Nuevas investigaciones arrojan luz sobre las diferencias en la experiencia del dolor entre hombres y mujeres. Estudios recientes sugieren que las hormonas, en particular el estrógeno, juegan un papel crucial en la mayor prevalencia y duración del dolor crónico en las mujeres.
Investigadores de la UCSF descubrieron que el estrógeno activa vías previamente desconocidas en el colon, lo que puede desencadenar dolor y aumentar la sensibilidad intestinal a ciertos alimentos. Experimentos en ratones machos, a los que se les administró estrógeno para simular los niveles femeninos, mostraron un aumento en la sensibilidad al dolor intestinal, equiparándose a la de las hembras.

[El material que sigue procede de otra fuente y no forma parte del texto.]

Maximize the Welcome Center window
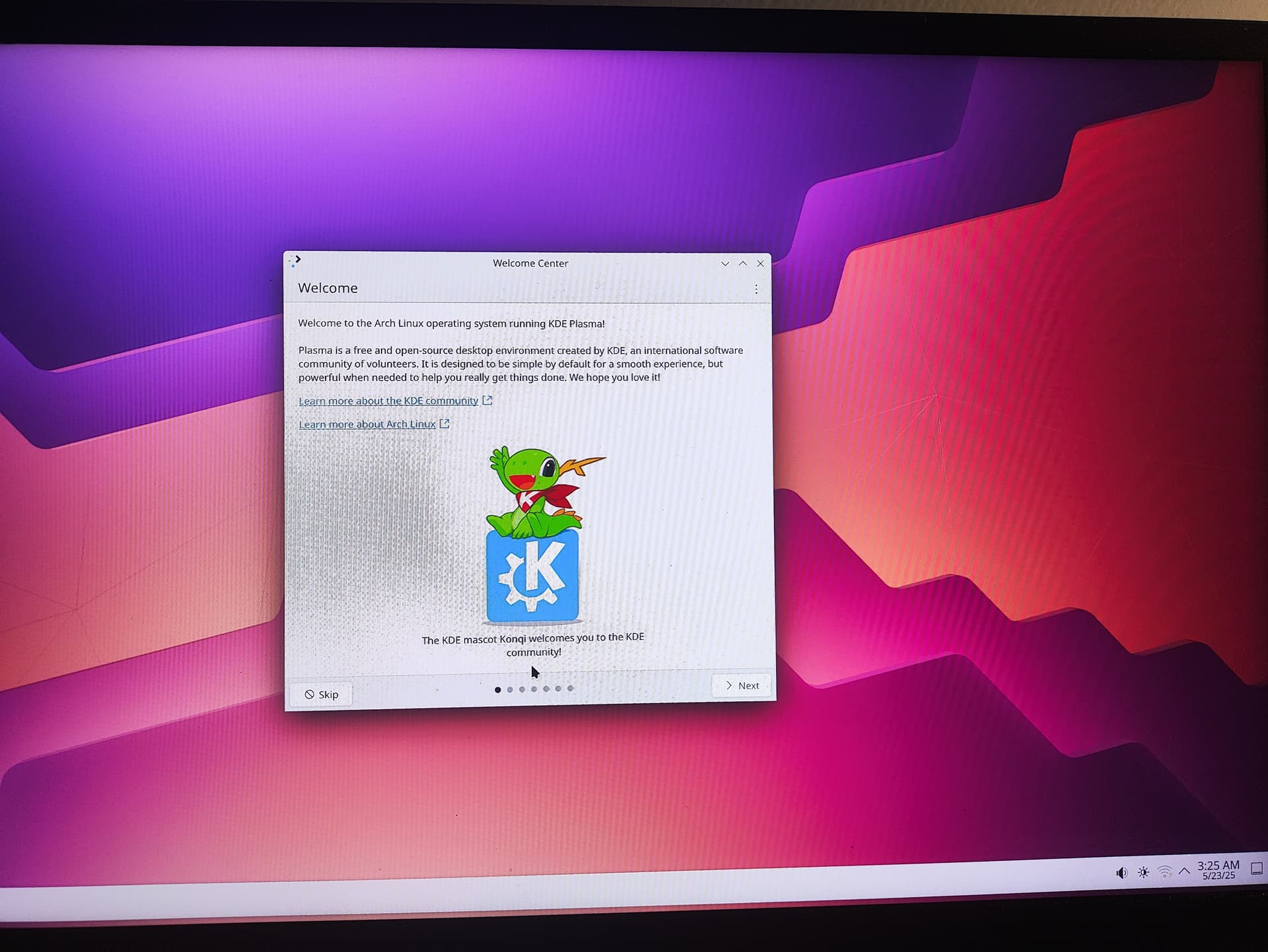 tap(743, 263)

Estos hallazgos no solo explican la mayor incidencia de trastornos del dolor intestinal en mujeres, como el síndrome del intestino irritable (SII), sino que también abren nuevas vías para el desarrollo de tratamientos más efectivos. La investigación sugiere que las dietas bajas en FODMAP, que eliminan ciertos alimentos fermentables, podrían ser beneficiosas para algunos pacientes con SII, y que los síntomas intestinales de las mujeres a menudo fluctúan con sus ciclos menstruales.
Además, estudios previos han demostrado que las hormonas sexuales influyen en la percepción del dolor a nivel periférico y central, incluso desde el útero. Las variaciones hormonales a lo largo del ciclo menstrual pueden afectar la intensidad de las señales de dolor, y la terapia hormonal de reemplazo (TRH) en mujeres posmenopáusicas se ha asociado con el desarrollo de condiciones dolorosas, como el dolor de espalda y la disfunción de la articulación temporomandibular (ATM).
Los expertos enfatizan que comprender la compleja relación entre las hormonas y el dolor es fundamental para abordar las disparidades de género en la atención del dolor y mejorar la calidad de vida de las mujeres que sufren de dolor crónico.